How require_git(false) got here

The setting was introduced in af338cc (#2981, "Improve @ file search: include specific hidden dirs such as .github, .gitlab"). That PR's goal was to make hidden directories like .github and .vscode discoverable by setting .hidden(false) on the walker. The require_git(false) was added alongside it with the comment "Don't require git to be present to apply git-related ignore rules"—the author likely intended gitignore rules to still filter results even when no .git directory exists (e.g. searching an extracted tarball that has a .gitignore but no .git).

The unintended consequence: with require_git(false), the ignore crate walks above the search root to find .gitignore files in ancestor directories. This is a side effect the original author almost certainly didn't anticipate. The PR message says "Preserve .gitignore semantics," but require_git(false) actually breaks git's semantics by applying ancestor ignore files that git itself would never read.

In short: the intent was "apply gitignore even without .git" but the effect was "apply gitignore from every ancestor directory." This fix restores git-correct scoping.

Non-goals

  • This PR does not change behavior when respect_gitignore is false (that path already disables all git-related ignore rules).
  • The first test (parent_gitignore_outside_repo_does_not_hide_repo_files) intentionally omits git init. The ignore crate's require_git(true) causes it to skip gitignore processing entirely when no .git exists, which is the desired behavior for that scenario. A second test (git_repo_still_respects_local_gitignore_when_enabled) covers the complementary case with a real git repo.

Tradeoffs

Behavioral shift: With require_git(true), directories that contain .gitignore files but are not inside a git repository will no longer have those ignore rules applied during @ search. This is a correctness improvement for the primary use case (searching inside repos), but changes behavior for the edge case of searching non-repo directories that happen to have .gitignore files. In practice, Codex is overwhelmingly used inside git repositories, so this tradeoff strongly favors the fix.
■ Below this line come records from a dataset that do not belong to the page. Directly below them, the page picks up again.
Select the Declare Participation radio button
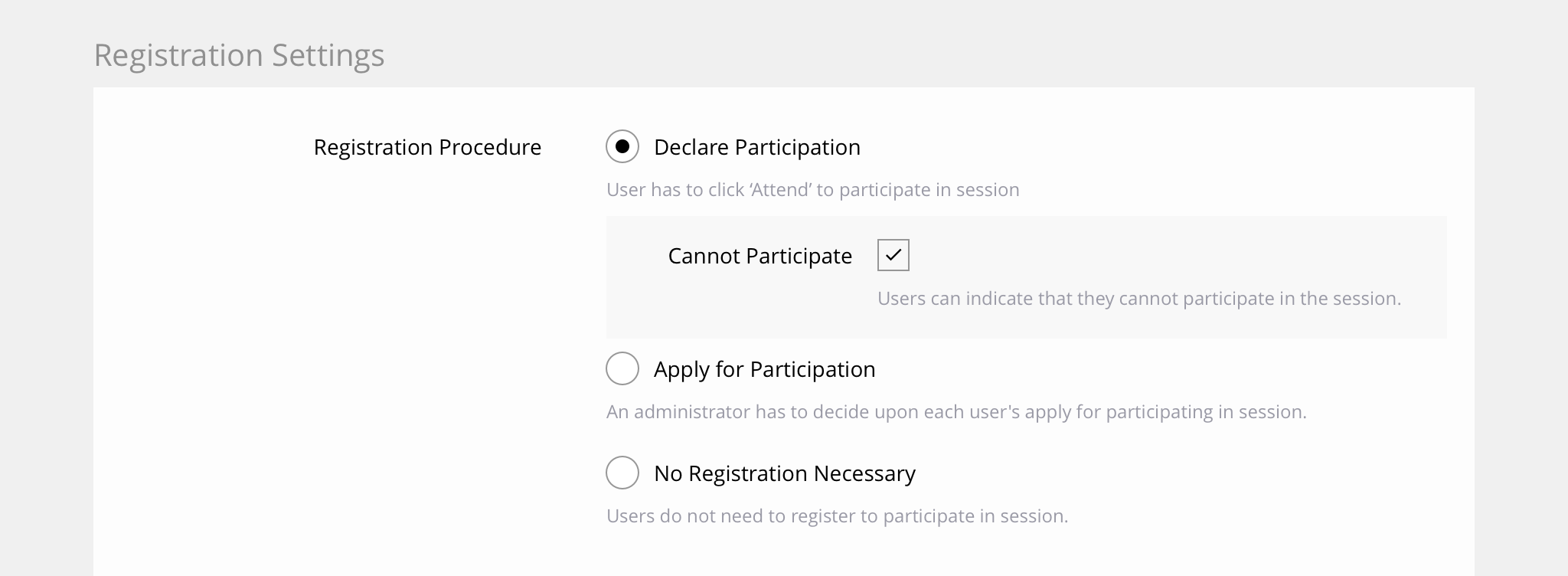The image size is (1568, 576). click(622, 146)
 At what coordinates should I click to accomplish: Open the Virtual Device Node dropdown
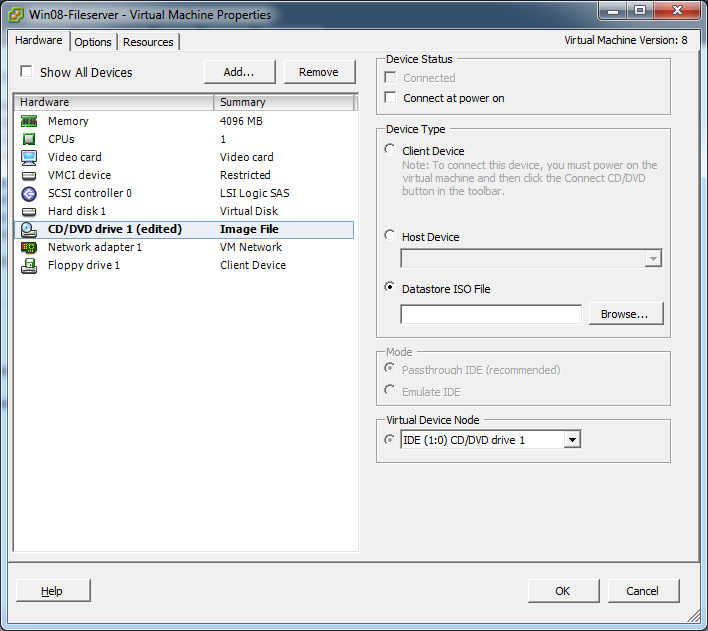(571, 440)
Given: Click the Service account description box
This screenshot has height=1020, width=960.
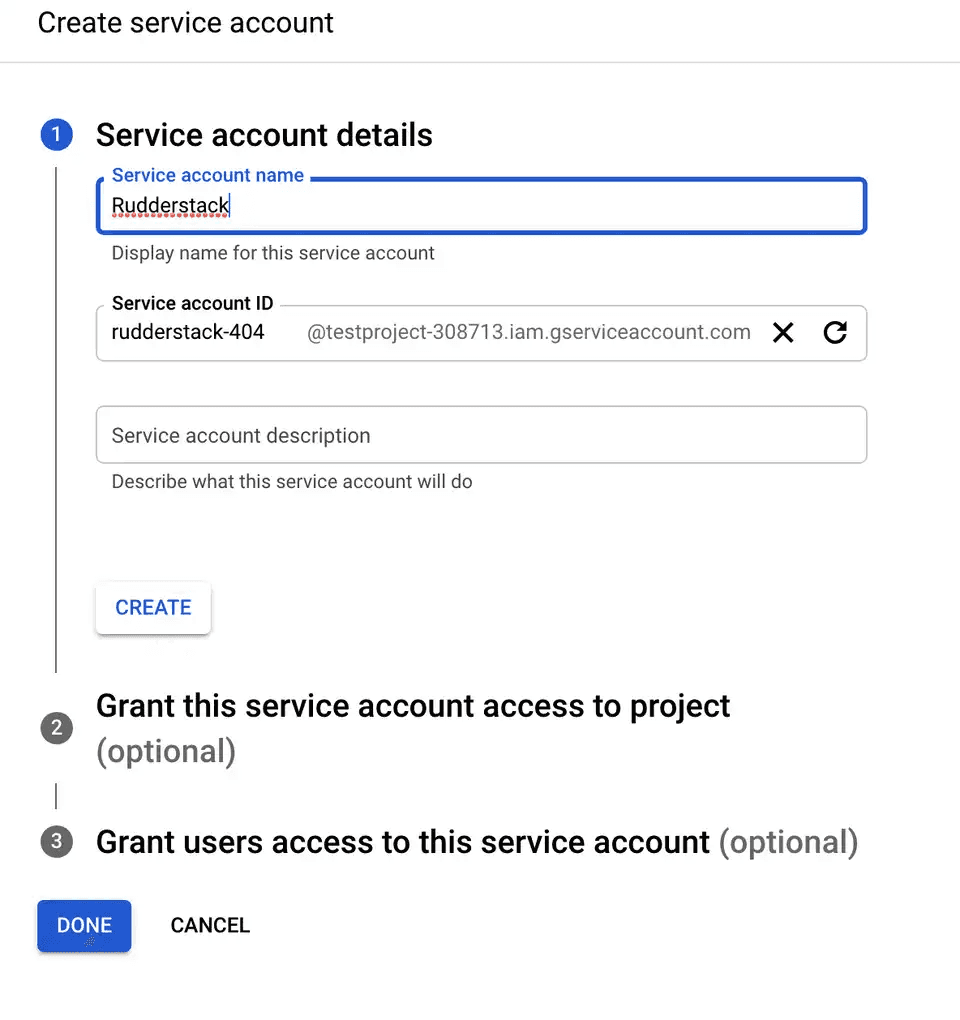Looking at the screenshot, I should tap(480, 435).
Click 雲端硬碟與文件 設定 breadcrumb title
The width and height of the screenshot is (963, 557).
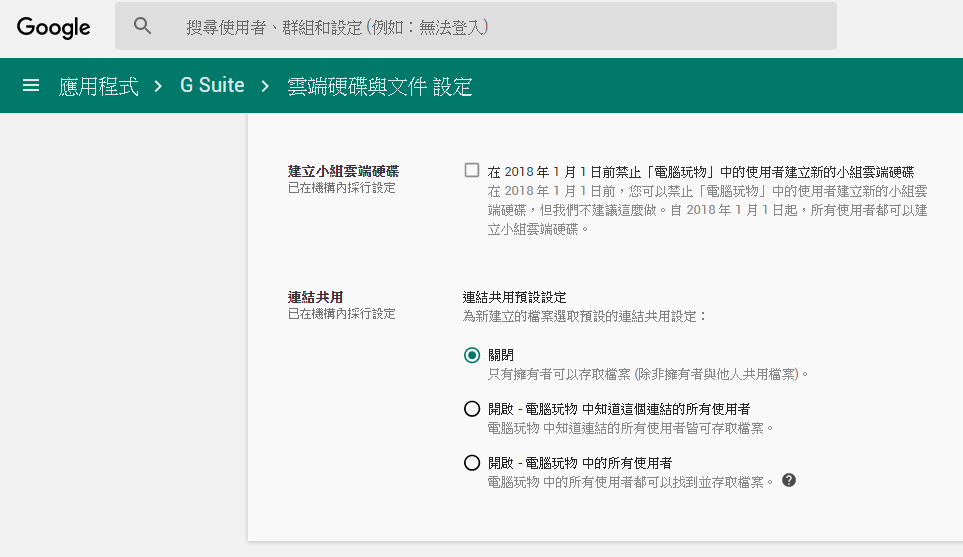[380, 87]
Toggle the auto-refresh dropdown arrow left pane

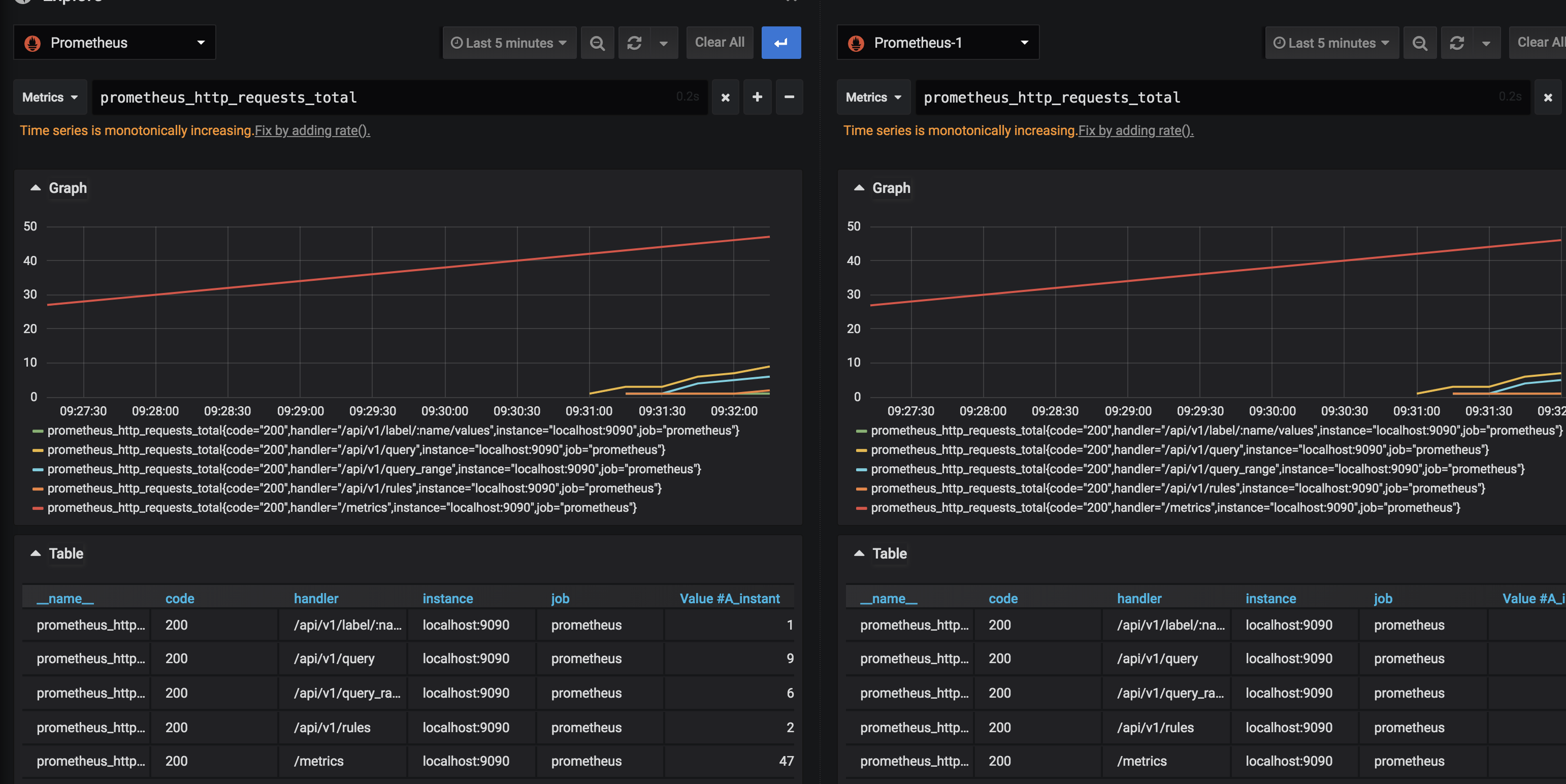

Two test strategies: The first test omits git init to verify parent ignore leakage is blocked; the second runs git init to verify the repo's own .gitignore is still honored. Together they cover both sides of the require_git(true) contract.

Architecture

The change is in walker_worker() within codex-rs/file-search/src/lib.rs, which configures the ignore::WalkBuilder used by the file search walker thread. The walker feeds discovered file paths into nucleo for fuzzy matching. The require_git flag controls whether the walker consults .gitignore files at all—it sits upstream of all ignore processing.

walker_worker
  └─ WalkBuilder::new(root)
       ├─ .hidden(false)         — include dotfiles
       ├─ .follow_links(true)    — follow symlinks
       ├─ .require_git(true)     — ← THE FIX: only apply gitignore in git repos
       └─ (conditional) git_ignore(false), git_global(false), etc.
            └─ applied when respect_gitignore == false

Tests

  • parent_gitignore_outside_repo_does_not_hide_repo_files: creates a temp directory tree with a parent .gitignore containing *, a child "repo" directory with package.json and .vscode/settings.json, and asserts that both files are discoverable via run() with respect_gitignore: true.
  • git_repo_still_respects_local_gitignore_when_enabled: the complementary test—runs git init inside the child directory and verifies that the repo's own .gitignore exclusions still work (e.g. .vscode/extensions.json is excluded while .vscode/settings.json is whitelisted). Confirms that require_git(true) does not disable gitignore processing inside actual git repositories.
fcoury added 2 commits March 2, 2026 10:38
Update `codex-file-search` to require a git context before applying
`.gitignore` semantics during `@` file discovery.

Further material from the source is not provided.